(Stored records)
-- Opening Marker --

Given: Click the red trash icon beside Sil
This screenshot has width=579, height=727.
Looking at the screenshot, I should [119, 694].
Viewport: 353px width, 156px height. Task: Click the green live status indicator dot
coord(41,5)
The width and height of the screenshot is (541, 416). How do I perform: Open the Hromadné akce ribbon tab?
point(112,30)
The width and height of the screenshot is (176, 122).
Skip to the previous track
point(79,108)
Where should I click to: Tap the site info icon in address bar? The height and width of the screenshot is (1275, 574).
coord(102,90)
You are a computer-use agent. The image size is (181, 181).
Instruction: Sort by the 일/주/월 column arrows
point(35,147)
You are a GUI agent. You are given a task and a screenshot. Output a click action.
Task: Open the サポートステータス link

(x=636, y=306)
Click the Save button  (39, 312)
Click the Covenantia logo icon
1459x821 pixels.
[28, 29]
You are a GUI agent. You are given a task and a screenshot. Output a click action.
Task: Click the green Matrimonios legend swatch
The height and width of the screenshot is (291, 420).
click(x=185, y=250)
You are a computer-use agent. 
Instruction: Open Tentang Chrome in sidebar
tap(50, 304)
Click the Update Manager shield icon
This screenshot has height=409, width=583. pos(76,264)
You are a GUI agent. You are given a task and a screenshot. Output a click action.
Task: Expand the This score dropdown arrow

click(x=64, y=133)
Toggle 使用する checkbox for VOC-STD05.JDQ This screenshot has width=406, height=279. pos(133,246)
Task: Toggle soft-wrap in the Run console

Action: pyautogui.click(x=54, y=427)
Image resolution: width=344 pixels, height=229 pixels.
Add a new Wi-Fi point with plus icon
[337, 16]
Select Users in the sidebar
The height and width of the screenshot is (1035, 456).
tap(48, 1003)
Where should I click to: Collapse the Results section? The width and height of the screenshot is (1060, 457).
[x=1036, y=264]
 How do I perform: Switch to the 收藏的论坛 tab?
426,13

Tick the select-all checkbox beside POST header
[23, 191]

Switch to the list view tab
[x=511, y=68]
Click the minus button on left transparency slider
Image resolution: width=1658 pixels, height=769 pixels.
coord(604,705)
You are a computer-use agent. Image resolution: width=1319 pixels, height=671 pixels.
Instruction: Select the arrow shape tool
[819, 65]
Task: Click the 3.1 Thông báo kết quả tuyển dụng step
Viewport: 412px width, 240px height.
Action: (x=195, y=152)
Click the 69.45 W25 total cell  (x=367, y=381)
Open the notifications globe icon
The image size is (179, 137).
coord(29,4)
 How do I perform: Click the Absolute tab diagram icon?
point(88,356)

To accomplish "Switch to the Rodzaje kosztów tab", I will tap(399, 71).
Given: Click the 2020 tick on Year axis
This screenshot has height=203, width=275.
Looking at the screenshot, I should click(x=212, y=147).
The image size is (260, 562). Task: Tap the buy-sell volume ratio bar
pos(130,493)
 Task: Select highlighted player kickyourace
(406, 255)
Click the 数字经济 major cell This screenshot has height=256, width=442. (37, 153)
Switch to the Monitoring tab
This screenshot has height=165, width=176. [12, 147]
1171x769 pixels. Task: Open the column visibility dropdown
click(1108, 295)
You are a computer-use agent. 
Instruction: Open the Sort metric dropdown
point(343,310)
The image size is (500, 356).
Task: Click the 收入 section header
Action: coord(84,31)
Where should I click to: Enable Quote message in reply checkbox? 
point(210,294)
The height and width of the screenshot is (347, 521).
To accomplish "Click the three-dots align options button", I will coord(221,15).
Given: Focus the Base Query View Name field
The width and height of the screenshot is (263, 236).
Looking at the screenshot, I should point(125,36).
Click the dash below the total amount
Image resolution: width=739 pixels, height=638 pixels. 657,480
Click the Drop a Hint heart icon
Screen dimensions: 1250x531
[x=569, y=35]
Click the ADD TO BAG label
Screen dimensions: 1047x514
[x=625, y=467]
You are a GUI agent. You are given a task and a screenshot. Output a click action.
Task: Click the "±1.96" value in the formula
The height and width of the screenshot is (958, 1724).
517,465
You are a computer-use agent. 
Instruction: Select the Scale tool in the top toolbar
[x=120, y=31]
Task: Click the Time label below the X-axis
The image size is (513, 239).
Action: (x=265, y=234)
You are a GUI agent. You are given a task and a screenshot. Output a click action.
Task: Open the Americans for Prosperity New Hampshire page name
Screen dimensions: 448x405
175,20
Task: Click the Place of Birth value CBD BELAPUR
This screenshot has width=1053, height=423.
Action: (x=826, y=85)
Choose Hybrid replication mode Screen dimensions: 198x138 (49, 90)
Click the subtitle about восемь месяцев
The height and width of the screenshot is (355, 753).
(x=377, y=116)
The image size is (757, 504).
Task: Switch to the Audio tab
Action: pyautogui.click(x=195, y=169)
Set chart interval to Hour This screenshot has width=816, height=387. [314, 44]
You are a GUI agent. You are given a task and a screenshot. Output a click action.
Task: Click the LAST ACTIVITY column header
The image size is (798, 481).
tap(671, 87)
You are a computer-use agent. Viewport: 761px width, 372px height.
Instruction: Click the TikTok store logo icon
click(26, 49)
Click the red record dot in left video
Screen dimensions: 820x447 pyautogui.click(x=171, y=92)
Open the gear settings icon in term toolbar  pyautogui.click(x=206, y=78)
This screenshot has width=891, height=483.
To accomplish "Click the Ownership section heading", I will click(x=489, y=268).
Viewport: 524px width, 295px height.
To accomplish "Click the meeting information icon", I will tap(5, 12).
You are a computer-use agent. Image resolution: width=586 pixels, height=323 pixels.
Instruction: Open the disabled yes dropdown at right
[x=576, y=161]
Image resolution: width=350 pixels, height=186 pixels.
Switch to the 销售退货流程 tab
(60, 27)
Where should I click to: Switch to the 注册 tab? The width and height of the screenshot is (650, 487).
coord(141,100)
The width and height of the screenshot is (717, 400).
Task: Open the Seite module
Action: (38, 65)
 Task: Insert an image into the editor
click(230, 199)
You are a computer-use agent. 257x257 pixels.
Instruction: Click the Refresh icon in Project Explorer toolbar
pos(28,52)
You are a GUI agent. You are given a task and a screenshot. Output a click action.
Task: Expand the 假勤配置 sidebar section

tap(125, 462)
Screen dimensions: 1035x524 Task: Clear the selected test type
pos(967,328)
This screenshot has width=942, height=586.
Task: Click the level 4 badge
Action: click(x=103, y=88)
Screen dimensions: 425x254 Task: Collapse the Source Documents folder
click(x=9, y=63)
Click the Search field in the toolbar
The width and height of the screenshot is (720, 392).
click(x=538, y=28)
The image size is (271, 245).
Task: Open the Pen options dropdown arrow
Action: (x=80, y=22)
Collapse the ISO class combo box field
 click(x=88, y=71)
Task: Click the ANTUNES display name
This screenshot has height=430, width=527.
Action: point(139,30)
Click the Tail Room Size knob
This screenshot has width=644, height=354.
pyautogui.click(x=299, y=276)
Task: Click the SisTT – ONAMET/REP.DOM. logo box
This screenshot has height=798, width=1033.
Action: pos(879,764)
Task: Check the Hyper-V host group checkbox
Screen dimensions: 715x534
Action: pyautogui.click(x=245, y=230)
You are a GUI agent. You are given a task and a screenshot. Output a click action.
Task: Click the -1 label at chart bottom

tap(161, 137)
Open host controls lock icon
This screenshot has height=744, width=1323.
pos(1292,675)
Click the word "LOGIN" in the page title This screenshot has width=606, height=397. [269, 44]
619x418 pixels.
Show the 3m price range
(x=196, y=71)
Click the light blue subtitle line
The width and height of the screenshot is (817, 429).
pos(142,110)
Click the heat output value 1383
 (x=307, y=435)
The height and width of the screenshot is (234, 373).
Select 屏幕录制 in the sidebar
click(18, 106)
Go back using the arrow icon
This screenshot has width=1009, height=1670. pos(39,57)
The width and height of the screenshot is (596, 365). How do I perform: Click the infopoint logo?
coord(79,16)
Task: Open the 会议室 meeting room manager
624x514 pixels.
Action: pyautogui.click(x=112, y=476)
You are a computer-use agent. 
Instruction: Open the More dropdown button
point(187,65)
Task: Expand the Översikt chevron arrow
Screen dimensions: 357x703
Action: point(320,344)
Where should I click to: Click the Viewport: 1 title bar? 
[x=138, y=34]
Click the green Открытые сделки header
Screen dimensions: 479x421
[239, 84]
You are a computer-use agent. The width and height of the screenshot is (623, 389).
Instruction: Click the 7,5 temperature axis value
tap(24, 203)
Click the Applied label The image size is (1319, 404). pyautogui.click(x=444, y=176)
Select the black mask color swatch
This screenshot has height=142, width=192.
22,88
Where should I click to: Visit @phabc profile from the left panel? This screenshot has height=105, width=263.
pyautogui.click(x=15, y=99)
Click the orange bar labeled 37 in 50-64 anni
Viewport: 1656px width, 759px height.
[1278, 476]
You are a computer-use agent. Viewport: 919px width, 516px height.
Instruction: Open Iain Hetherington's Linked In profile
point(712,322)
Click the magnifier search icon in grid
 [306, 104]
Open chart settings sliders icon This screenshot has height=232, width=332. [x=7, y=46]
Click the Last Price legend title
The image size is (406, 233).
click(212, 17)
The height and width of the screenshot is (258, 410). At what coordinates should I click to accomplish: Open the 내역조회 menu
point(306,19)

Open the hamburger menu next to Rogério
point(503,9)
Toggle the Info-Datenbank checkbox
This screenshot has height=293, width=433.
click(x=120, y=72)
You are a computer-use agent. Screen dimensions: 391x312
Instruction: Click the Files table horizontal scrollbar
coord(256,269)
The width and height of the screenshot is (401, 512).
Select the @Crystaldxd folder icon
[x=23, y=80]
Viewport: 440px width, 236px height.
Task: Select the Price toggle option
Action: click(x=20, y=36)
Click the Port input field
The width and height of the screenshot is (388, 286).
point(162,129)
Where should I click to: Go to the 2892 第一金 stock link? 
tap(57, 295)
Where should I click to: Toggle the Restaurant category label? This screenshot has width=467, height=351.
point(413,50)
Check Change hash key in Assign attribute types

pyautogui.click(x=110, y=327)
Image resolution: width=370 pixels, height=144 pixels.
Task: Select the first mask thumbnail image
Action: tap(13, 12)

-- Closing Marker --

Only the lines from the one with "Where should I click to: Go" to the end of the entries above belong in your answer. Retype them exactly.

Where should I click to: Go to the 2892 第一金 stock link? 
tap(57, 295)
Where should I click to: Toggle the Restaurant category label? This screenshot has width=467, height=351.
point(413,50)
Check Change hash key in Assign attribute types

pyautogui.click(x=110, y=327)
Image resolution: width=370 pixels, height=144 pixels.
Task: Select the first mask thumbnail image
Action: tap(13, 12)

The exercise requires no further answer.